Meridyenler hakkında bilgisi olan refleksolog, kişinin şikayet’lerini göz önünde bulundurarak, enerjinin hangi meridyenlerde tıkandığını bilir. Sadece sorunu taşıyan organları değil de, tıkanıklık gösteren meridyen yolundaki bütün organları uyararak enerjinin vücuda daha dengeli yayılmasına yardımcı olabilir. Refleksoloji’nin en büyük yararlarından biri, kişiye olağanüstü bir rahatlama, gevşeme getirmesidir. 21. yüzyılda stres, günlük hayatımızın önlenmez bir parçası haline gelmiştir. Hızlı yaşamın ve modern teknolojinin (trafik, televizyon, gürültü, iş stresi, aile içi sorunlar, savaşlar, hastalıklar, çevre kirliliği, elektronik kirlilik, maddi sıkıntılar vs.) vücudumuza ve ruhumuza getirdiği dengesizliği de göz ardı edemeyiz. 
Uzun süre stresle yaşayan bir vücudun sinir sistemi yorulur, direnci azalır.
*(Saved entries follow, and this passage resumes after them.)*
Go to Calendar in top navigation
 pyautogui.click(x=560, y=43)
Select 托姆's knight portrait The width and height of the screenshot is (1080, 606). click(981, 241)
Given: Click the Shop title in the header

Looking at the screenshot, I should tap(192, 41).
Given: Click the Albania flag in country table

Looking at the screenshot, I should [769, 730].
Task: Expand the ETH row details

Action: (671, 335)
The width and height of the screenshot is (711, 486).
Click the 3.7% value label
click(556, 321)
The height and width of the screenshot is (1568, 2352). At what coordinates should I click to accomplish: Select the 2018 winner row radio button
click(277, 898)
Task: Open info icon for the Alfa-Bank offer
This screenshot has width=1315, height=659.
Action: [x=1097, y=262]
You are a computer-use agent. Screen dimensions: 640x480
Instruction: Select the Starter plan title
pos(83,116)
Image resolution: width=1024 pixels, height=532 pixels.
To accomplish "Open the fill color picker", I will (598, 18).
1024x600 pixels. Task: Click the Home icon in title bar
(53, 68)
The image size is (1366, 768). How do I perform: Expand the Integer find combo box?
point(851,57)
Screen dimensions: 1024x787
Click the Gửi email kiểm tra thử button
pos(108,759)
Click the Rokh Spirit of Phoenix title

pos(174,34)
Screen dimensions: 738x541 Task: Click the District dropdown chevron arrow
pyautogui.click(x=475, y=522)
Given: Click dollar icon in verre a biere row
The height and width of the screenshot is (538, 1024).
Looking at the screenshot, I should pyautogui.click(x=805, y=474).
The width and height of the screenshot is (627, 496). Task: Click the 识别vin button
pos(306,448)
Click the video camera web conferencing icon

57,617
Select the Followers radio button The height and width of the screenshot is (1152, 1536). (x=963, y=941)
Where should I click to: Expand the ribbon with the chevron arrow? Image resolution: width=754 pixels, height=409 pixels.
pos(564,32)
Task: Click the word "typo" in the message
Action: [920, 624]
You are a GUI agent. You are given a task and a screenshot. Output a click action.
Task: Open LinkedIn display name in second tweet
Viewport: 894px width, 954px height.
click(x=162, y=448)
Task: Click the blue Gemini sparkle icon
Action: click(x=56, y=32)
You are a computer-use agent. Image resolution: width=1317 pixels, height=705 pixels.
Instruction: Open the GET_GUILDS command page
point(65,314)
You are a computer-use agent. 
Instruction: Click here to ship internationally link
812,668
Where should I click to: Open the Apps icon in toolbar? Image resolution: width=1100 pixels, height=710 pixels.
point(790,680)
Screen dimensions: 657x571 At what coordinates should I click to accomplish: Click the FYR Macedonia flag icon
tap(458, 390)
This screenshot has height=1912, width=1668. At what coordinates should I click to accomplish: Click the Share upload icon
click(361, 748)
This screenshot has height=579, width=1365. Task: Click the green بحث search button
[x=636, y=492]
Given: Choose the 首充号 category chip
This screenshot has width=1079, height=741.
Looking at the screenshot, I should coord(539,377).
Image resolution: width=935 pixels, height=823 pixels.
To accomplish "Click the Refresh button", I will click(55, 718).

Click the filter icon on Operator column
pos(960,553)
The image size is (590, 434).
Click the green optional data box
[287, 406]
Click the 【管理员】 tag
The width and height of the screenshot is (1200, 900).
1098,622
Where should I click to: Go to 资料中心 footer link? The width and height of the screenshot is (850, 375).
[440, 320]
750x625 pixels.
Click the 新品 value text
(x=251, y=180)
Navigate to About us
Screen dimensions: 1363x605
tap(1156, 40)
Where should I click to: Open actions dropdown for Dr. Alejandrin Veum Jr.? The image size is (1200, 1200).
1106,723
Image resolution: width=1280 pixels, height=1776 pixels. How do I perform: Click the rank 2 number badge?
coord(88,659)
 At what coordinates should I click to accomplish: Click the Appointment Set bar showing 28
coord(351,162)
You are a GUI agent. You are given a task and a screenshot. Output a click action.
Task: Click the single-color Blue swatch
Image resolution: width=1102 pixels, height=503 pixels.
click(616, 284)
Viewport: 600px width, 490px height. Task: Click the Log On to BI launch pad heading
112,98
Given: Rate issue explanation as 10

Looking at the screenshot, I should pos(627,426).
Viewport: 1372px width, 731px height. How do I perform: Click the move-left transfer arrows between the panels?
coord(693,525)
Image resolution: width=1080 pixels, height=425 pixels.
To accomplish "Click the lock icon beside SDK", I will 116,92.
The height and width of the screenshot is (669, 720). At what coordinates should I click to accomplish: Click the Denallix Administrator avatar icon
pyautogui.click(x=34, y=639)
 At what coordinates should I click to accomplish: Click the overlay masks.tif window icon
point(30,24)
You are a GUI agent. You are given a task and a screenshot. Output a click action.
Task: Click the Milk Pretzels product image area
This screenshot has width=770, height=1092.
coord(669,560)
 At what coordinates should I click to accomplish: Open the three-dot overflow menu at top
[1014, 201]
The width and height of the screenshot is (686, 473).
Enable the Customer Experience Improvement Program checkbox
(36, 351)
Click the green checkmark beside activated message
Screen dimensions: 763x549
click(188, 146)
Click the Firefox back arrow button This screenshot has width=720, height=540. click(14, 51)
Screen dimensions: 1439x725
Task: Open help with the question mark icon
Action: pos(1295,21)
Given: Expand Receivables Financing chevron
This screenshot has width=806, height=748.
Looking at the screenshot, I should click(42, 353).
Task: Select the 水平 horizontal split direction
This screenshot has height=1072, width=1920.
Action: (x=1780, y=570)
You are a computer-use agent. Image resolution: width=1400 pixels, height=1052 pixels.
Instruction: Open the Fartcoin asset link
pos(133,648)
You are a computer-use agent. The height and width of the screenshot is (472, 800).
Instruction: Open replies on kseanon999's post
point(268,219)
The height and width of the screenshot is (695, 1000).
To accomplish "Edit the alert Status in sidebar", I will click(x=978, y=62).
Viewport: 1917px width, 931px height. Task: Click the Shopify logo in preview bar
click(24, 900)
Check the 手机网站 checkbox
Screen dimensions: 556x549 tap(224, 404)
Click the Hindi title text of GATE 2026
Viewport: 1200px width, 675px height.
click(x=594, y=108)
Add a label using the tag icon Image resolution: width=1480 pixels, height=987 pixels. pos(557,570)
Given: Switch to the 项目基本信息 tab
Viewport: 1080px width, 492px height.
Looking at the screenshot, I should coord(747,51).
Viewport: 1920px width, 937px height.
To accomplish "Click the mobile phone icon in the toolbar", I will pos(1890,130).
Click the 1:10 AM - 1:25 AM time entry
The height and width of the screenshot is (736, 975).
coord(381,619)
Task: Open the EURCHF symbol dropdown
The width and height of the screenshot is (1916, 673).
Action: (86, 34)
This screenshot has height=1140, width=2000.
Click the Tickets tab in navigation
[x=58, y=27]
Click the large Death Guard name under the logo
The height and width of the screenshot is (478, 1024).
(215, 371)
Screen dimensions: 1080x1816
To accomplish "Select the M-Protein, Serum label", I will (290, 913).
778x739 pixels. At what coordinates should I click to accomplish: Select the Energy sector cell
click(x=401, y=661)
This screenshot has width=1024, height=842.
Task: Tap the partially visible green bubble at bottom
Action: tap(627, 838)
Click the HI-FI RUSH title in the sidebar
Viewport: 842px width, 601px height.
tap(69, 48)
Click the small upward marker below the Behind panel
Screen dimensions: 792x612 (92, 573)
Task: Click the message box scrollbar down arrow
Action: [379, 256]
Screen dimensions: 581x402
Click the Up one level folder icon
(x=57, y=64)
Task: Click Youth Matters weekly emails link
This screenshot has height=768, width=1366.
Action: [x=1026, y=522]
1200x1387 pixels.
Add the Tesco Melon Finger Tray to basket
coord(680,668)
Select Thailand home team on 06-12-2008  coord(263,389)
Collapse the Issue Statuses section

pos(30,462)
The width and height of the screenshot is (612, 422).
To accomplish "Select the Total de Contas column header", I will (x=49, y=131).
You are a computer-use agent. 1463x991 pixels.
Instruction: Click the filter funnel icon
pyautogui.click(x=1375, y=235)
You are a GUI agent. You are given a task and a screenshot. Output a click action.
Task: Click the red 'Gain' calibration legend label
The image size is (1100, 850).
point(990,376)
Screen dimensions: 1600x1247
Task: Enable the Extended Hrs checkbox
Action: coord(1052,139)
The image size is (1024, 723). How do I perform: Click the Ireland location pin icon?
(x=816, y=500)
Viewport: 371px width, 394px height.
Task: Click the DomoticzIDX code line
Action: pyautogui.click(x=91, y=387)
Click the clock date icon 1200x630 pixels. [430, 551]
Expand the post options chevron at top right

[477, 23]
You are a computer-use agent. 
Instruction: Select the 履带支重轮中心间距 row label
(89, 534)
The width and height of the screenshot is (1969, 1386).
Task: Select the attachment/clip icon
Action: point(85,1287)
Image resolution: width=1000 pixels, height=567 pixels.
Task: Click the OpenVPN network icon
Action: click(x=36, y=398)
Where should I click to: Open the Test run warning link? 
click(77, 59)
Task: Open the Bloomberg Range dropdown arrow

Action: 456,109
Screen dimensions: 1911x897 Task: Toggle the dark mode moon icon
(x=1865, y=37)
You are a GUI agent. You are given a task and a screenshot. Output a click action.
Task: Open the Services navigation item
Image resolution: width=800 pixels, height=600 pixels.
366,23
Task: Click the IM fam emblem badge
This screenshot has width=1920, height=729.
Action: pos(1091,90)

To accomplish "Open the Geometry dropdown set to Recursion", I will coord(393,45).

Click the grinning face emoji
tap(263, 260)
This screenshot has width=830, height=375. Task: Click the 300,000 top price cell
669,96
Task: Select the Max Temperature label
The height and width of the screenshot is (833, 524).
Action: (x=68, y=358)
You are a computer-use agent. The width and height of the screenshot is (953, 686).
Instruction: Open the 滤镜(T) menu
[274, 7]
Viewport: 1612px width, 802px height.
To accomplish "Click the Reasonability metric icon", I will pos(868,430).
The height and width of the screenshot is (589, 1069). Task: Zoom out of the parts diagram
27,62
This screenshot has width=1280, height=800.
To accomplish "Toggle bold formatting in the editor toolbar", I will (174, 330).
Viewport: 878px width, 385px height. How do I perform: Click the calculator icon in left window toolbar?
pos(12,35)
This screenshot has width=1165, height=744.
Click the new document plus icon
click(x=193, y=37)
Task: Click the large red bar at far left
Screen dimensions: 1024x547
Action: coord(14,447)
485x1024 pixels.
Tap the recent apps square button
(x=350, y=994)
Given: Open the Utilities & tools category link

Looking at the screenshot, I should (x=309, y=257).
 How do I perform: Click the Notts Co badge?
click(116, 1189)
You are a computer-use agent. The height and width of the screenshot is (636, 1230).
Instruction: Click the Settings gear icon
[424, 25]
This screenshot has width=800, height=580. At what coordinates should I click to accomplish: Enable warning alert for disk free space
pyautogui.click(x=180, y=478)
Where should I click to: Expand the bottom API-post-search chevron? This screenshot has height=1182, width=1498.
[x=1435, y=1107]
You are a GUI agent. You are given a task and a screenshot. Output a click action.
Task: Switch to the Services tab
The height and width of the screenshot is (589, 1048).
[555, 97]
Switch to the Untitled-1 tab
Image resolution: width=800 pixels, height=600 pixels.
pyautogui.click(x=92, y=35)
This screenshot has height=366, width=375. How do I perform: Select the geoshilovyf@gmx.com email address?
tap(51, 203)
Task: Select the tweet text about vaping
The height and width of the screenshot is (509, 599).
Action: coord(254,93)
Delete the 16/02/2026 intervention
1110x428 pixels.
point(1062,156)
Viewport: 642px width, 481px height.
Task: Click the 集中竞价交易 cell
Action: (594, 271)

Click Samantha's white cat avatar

Uykusuzluk, hazımsızlık, yüksek tansiyon, sık tekrarlayan baş ve sırt ağrıları, stresli yaşamın getirebileceği sorunların sadece birkaçıdır. Düzenli aralıklarla yapılan refleksoloji seansları ile vücut enerjisindeki tıkanıklıklar giderilir, enerji vücuda dengeli bir biçimde yayılmaya başlar; dolayısıyla kan dolaşımı sorunları ortadan kalkar ve oksijen, hücrelere daha kolay dağılır. Lenf sistemi görevini daha iyi yapar ve vücuttaki toksinler hücrelerden daha kolay atılır.

Refleksoloji’nin etkili olduğu bazı problemler nelerdir?

Bel ve boyun fıtığı, nörolojik sorunlar, migren, şeker, tansiyon, eklem ağrıları, serebral palsi, reflü, kabızlık, felç, motor gerilik, regl ağrıları, zayıflama, down sendromu, hormon sorunları, otizm, epilepsi, rett sendromu, enerji eksikliği, konuşma bozukluğu, panik atak, meniere, astım, bronşit, kireçlenme, kanser, omurilik tümörü, Alzheimer, Parkinson, hidrosefali gibi birçok hastalığın tedavisin de yardımcı oluyoruz.